Hoofdmiddel van bestaan is de landbouw, vooral daar, waar de rivieren het gebergte verlaten en de lössvlakte betreden. Zij worden daar door waaiervormige kanaalstelsels afgetapt. ± 12.500 K.M.2 wordt voor landbouw gebruikt. Als winterkoren worden tarwe en gerst, in den zomer gierst, maïs en rijst verbouwd. Tuinbouw en vruchtenteelt zijn belangrijk: moerbeien, meloenen, perziken, abrikozen. Verder worden sesam en vooral katoen verbouwd. ½ van den geheelen katoenoogst van het Russische Rijk komt uit F. Ook veeteelt. Men houdt vooral schapen, ook runderen. Zijdeteelt wordt ijverig beoefend. De omgevende gebergten leveren ijzer, lood, zilver, graphiet; in de buurt van Skobelew steenkool en naphta; verder zout en zwavel.
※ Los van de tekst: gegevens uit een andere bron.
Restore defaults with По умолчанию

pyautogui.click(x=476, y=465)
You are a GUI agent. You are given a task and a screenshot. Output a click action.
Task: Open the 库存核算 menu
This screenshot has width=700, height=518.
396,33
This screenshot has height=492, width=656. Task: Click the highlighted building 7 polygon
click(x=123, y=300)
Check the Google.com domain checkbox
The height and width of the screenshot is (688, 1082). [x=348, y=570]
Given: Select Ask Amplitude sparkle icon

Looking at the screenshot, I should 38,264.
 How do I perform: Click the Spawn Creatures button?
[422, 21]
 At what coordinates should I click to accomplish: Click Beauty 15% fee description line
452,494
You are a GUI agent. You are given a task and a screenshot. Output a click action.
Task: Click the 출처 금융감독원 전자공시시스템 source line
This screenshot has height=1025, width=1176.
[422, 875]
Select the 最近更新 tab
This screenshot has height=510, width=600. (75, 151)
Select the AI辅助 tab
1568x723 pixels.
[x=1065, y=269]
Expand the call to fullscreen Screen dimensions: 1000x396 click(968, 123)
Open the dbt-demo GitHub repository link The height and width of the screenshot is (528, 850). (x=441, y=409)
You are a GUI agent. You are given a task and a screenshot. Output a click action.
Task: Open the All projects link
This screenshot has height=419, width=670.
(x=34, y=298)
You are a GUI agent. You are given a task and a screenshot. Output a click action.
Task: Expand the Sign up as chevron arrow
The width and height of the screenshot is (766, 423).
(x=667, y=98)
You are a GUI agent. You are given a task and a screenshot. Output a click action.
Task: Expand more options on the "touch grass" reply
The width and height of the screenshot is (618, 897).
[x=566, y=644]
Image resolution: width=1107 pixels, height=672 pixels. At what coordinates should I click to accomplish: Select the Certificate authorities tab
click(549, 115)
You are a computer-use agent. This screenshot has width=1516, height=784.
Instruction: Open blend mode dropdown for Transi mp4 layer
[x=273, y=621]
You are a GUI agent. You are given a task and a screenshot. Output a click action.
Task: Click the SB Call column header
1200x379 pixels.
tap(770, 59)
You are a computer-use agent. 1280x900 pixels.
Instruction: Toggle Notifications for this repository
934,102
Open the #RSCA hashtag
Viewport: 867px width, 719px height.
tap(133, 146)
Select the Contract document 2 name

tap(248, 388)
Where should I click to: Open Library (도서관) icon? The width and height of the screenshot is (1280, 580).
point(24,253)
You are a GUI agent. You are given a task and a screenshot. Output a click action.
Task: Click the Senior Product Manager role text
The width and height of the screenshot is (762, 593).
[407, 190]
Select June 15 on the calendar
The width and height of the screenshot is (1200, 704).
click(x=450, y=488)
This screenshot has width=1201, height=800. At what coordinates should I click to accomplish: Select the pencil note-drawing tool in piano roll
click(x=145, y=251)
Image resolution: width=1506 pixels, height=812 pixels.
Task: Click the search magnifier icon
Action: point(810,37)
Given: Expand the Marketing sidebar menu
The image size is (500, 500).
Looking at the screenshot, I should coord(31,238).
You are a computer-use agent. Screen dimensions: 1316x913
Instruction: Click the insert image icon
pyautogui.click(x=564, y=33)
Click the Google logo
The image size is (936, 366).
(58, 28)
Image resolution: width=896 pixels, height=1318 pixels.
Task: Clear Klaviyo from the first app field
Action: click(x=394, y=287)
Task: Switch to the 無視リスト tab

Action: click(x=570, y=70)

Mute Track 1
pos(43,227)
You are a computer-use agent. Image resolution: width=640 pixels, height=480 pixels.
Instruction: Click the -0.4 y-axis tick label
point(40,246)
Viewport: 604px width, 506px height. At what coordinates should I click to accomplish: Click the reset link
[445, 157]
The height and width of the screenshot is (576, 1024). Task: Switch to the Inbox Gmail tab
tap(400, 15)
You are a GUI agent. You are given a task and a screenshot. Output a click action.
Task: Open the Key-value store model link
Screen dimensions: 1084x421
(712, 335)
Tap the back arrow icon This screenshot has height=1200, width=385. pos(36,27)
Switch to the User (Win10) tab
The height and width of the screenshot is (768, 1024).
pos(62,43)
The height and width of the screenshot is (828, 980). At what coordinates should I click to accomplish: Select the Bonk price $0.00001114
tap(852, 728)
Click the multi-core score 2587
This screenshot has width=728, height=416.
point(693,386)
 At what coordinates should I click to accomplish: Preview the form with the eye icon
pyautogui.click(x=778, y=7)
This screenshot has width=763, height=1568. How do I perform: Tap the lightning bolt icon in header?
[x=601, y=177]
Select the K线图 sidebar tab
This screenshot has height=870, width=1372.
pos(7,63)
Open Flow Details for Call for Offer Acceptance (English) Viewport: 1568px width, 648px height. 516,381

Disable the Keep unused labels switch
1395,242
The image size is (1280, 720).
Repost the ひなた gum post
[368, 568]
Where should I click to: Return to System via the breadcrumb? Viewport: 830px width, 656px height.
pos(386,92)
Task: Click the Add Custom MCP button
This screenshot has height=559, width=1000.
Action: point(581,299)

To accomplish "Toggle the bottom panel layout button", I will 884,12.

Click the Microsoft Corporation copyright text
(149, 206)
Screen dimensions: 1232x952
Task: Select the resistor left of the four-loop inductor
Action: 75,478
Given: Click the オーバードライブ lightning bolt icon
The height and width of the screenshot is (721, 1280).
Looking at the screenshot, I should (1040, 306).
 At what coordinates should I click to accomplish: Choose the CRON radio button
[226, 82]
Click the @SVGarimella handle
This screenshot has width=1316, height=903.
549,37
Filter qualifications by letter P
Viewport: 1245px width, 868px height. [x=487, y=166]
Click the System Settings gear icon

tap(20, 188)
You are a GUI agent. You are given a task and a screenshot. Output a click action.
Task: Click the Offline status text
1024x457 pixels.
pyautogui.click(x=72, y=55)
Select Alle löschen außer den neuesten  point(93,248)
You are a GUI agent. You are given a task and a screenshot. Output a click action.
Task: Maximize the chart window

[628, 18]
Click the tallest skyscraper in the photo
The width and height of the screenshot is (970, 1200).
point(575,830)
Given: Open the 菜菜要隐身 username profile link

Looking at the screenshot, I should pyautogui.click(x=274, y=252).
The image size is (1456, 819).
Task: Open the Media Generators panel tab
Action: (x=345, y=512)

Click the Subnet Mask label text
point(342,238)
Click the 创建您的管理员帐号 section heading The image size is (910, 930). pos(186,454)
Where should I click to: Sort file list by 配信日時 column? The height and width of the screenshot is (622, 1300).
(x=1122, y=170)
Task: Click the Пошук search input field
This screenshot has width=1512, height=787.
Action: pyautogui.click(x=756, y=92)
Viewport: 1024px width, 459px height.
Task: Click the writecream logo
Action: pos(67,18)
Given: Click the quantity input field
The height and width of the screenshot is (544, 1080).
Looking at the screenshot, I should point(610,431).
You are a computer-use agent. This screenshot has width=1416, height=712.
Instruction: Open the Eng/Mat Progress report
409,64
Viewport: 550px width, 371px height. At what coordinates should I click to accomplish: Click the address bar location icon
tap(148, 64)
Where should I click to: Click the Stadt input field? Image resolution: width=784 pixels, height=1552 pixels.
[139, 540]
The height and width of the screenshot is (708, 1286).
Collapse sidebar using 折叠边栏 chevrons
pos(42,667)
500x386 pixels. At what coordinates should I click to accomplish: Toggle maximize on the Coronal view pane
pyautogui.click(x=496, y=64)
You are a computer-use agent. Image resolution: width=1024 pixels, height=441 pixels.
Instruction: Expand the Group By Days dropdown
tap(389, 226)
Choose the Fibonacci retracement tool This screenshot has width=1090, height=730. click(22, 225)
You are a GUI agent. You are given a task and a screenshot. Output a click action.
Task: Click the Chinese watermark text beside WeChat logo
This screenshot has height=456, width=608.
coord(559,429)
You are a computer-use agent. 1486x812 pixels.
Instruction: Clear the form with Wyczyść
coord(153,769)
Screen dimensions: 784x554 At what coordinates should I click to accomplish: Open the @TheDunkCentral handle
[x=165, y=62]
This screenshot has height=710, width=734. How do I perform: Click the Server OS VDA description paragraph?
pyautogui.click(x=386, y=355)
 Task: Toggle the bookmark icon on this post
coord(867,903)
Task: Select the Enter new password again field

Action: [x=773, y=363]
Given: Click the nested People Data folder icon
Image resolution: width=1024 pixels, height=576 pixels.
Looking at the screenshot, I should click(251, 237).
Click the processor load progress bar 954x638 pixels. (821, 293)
Er is huisindustrie: textielindustrie, leer- en viltbewerking, pelzen, allerlei soort van kleederen, tapijten, aardewerk, enz. — Door een spoorweg is F. verbonden zoowel met de Transkaspische lijn als met die van Tasjkend-Orenburg. Eindpunt is Andidsjan. Van hier gaan karavaanwegen over de bergen naar het Tarimbekken. De voornaamste plaatsen zijn de oude hoofdstad Kokan (117.000 inw.), Namangan (107.000 inw.), Andidsjan (77.000 inw.), Osj (47.000 inw.) en de nieuwe hoofdstad Margelan of Skobelew (56.000 inw.). F. valt ongeveer samen met het oude khanaat Kokan. Gedurende de regeering der Han-dynastie behoorde het tot het Chineesche Rijk; de z.g. zijdeweg, de handelsweg van China met het W., passeerde F. In de XlIIe eeuw vormde het een deel van het Mongoolsche Rijk van Dsjengis-khan; in de XVe eeuw van dat van Timoer, en sedert 1504 regeerde er een dynastie uit het Huis van Baber.
Van 1759-’70 stond het weer onder Chineesche opperheerschappij. In 1841 werd het door Boekhara veroverd. Tengevolge der dwingelandij der Boekhaarsche emirs, werd de hulp ingeroepen der Russen, die het land in 1876 annexeerden. Het werd een prov. van Russisch Turkestan. In 1895 werd ook het Russische gedeelte der Pamirplateau’s bij F. gevoegd.